More than two years later, the problem of “patent trolls” remains a significant problem facing technology companies and the businesses that use their products. In December of 2013, the House of Representatives passed a bill aimed at addressing that problem. The bill, known as the Innovation Act, has yet to be taken up by the full Senate. But if it passes, the law will have far-reaching implications for both tech companies and their customers by making life much more difficult for NPEs.
The Problem of NPEs
Under Section 271(a) of the U.S. Patent Statute, “whoever without authority makes, uses, offers to sell, or sells any patented invention, within the United States, or imports into the United States any patented invention during the term of the patent therefor, infringes the patent.” In other words, an individual or business can be held liable for patent infringement just for using a product that infringes the patent. NPEs have relied on this provision to file suit against end users, such as hotels and cafes that provide WiFi services using devices that allegedly infringe patents held by the plaintiff.
A recent study conducted by a team of professors at Boston University School of Law concluded that patent trolls have cost the economy an estimated $80 billion annually in litigation costs alone. According to the study, 90% the companies sued by NPEs were small or medium-sized businesses.
The Innovation Act is aimed at making the use of abusive litigation tactics a less attractive option for NPEs.
More Transparency for Plaintiffs (NPEs)
Some of the highest profile NPEs in recent years have been shell companies with no identifiable individual owners. The Innovation Act would require plaintiffs to disclose the names of individuals holding a financial interest in the patent being litigated. This provision would discourage the common practice of anonymous trolling by requiring litigious NPEs to come out of the shadows and identify themselves.
Increased Specificity
The Innovation Act would also require increased specificity in patent lawsuits. One of the tricks commonly used by NPEs is to draft boilerplate complaints with minimal specificity to be filed with the courts and served on defendants. The new law would require plaintiffs in patent lawsuits to incorporate specific factual allegations into their complaints. This would eliminate NPEs’ ability to churn out multiple lawsuits without investigating and setting forth with specificity the factual basis for each complaint.
Fee and Cost Shifting
NPEs rely heavily on defendants’ fear of the high costs of litigation to extract hefty settlements from risk-averse defendants. The new law would require losing plaintiffs in patent lawsuits to pay the defendants’ legal fees and costs incurred in defending the lawsuit.
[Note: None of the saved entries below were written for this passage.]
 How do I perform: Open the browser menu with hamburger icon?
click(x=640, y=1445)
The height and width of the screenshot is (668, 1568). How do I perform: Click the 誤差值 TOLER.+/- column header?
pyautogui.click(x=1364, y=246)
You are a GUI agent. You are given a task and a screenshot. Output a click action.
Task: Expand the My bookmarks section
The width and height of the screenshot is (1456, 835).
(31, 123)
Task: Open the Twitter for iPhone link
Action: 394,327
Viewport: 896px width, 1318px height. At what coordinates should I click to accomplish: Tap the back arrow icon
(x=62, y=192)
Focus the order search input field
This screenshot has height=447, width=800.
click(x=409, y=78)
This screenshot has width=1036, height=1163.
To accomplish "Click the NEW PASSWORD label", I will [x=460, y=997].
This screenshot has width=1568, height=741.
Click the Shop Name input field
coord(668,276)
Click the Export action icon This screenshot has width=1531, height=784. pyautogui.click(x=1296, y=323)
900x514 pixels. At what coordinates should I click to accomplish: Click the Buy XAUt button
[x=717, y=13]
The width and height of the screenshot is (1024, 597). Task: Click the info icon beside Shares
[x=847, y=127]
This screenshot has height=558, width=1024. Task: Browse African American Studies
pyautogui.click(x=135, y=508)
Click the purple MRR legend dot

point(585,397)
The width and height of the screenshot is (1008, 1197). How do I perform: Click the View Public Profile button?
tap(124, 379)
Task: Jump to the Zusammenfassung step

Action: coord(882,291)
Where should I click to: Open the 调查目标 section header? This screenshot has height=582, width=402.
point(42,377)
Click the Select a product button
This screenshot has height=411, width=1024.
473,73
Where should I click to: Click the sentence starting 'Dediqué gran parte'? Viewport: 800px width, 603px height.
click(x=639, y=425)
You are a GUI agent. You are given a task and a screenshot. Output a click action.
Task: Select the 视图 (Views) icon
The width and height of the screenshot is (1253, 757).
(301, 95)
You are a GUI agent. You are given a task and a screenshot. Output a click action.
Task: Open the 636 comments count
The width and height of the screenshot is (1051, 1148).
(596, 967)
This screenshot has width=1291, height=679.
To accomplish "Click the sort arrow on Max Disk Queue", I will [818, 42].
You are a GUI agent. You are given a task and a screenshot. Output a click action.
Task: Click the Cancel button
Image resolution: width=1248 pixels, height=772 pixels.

This provision would make filing multiple frivolous lawsuits a much riskier prospect for NPEs, as they would be required to pay the defendant’s legal bills every time they lost a case in court.
Delayed Discovery
Discovery, the process through which the parties to a lawsuit exchange information relevant to the case prior to the trial, can be a lengthy and expensive undertaking. In some cases, the discovery process can take several years and cost millions of dollars. The Innovation Act would delay discovery in patent cases until after the court has resolved questions of law relating to the patent at issue. This would relieve some of the pressure on defendants and would take away some of the leverage held by NPEs hoping to score a quick settlement from defendants who are skittish about the cost of discovery.
Protection of End Users
In many cases where an end user has been sued for using a product that allegedly infringes the plaintiff’s patent, the company that actually produced the technology has a legal interest in the case as well. The new law would allow these companies to “step into the shoes” of the end users for purposes of the lawsuit to defend against the plaintiff’s claims of infringement. In many cases, technology companies have substantially more resources available to defend against lawsuits than do the mom and pop businesses that use their products and are frequently sued by NPEs.
Outlook for the New Law
The Innovation Act passed the House with overwhelming bipartisan support. The corresponding Senate bill – known as the Patent Transparency and Improvements Act of 2013 – was taken up by the Judiciary Committee in December of 2013 but has not yet made its way to the Senate floor. The Senate bill has been widely characterized as a watered-down effort to contain the NPE problem. With NPEs fighting for their lives and litigation reform advocates clamoring for stronger protections from NPE tactics, the outlook for the Senate bill remains highly uncertain despite overwhelming support for reform in the House.